In the Spontaneity experiment, the following data were collected by a student: The mass of NaNO_3 taken was 8.5 g and the volume of water taken was 100 ml. The specific heat of water is 4.184 J and the heat capacity of the calorimeter is 41.84 J. Calculate the Heat of this reaction for 1 mol of NaNO_3 (Delta H)
The final temperature of the water is obtained graphically.
Plot of temperature vs time
The intersection of the Series 2 line with the temperature axis (by extrapolation) gives the final temperature of the system.
Put x = 0 in the linear regression equation (Series 2) and obtain
y = -0.0017*(0) + 19.747
===> y = 19.747 ≈ 19.7
The final temperature of the solution is 19.7⁰C.
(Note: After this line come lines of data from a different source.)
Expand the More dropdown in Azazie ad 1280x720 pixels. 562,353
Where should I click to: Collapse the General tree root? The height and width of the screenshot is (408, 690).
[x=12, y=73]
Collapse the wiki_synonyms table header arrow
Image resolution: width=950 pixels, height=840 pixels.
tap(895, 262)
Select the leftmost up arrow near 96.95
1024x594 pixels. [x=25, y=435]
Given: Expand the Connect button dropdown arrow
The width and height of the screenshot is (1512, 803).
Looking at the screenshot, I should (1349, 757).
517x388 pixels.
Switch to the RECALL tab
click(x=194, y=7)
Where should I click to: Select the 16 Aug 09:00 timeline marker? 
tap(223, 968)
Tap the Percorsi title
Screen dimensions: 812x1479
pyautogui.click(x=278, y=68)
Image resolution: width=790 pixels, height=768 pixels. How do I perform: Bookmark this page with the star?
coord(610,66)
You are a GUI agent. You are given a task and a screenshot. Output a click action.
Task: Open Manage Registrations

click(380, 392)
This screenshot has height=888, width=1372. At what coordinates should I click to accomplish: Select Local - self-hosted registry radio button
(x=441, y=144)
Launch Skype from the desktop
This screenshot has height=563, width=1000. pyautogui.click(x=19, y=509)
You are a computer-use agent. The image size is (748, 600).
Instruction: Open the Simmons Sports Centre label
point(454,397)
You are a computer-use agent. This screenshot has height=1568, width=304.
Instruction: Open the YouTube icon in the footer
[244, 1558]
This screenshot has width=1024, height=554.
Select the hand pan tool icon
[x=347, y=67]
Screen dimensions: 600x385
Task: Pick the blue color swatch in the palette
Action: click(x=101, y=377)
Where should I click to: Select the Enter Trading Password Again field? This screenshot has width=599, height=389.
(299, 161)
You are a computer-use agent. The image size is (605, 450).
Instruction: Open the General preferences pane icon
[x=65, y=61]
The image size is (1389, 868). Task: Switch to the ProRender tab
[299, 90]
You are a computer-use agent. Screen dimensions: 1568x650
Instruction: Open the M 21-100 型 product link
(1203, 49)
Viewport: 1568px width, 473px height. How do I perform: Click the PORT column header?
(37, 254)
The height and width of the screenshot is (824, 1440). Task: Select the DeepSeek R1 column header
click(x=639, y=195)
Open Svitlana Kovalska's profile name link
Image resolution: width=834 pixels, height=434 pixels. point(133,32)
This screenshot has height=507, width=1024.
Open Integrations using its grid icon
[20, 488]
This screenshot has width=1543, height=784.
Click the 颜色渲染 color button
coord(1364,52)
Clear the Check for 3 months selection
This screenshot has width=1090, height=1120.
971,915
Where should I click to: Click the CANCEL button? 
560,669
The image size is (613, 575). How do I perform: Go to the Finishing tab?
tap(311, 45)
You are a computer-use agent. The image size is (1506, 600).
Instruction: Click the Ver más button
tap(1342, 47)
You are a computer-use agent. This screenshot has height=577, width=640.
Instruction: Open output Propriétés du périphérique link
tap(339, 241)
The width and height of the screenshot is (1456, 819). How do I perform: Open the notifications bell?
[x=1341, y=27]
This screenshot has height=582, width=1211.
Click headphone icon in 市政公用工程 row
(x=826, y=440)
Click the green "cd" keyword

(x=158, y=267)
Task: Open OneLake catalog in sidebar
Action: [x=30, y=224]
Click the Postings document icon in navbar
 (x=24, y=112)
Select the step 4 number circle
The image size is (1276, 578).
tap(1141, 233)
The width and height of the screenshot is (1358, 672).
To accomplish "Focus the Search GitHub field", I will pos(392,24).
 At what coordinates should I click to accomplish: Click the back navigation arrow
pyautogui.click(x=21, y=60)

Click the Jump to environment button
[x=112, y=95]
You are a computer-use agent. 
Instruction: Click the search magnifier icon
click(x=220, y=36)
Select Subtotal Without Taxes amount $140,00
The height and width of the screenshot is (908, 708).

Assume the density of water is 1 g/mL so that the mass of water taken = (100 mL)*(1 g/mL) = 100 g.
The mass of the solution, ms = (8.5 + 100.0) g = 108.5 g; the specific heat of the solution is Cs = 4.184 J/g.⁰C and the change in temperature = tf – ti = Δt = (19.7 – 23.8)⁰C = -4.1⁰C.
The energy transferred from the solution is qs = m2*Cs*Δt = (108.5 g)*(4.184 J/g.⁰C)*(-4.1⁰C) = -1861.2524 J.
The energy transferred from the calorimeter is qcal = Ccal*Δt where Ccal = heat capacity of the calorimeter = (41.84 J/⁰C)*(-4.1⁰C) = -171.544 J.
The energy change for the reaction is qrxn = -(qs + qcal) = -[(-1861.2524 J) + (-171.544 J)] = -2032.7964 J.
The molar mass of NaNO3 = (1*23 + 1*14 + 3*16) g/mol = 85 g/mol; the moles of NaNO3 corresponding to 8.5 g = (8.5 g)/(85 g/mol) = 0.1 mol.
The heat of reaction for 1 mole of NaNO3 is given as (2032.7964 J)*(1.0 mol/0.1 mol) = 20327.964 J = (20327.964 J)*(1 kJ/1000 J) = 20.327964 kJ ≈ 20.33 kJ (ans).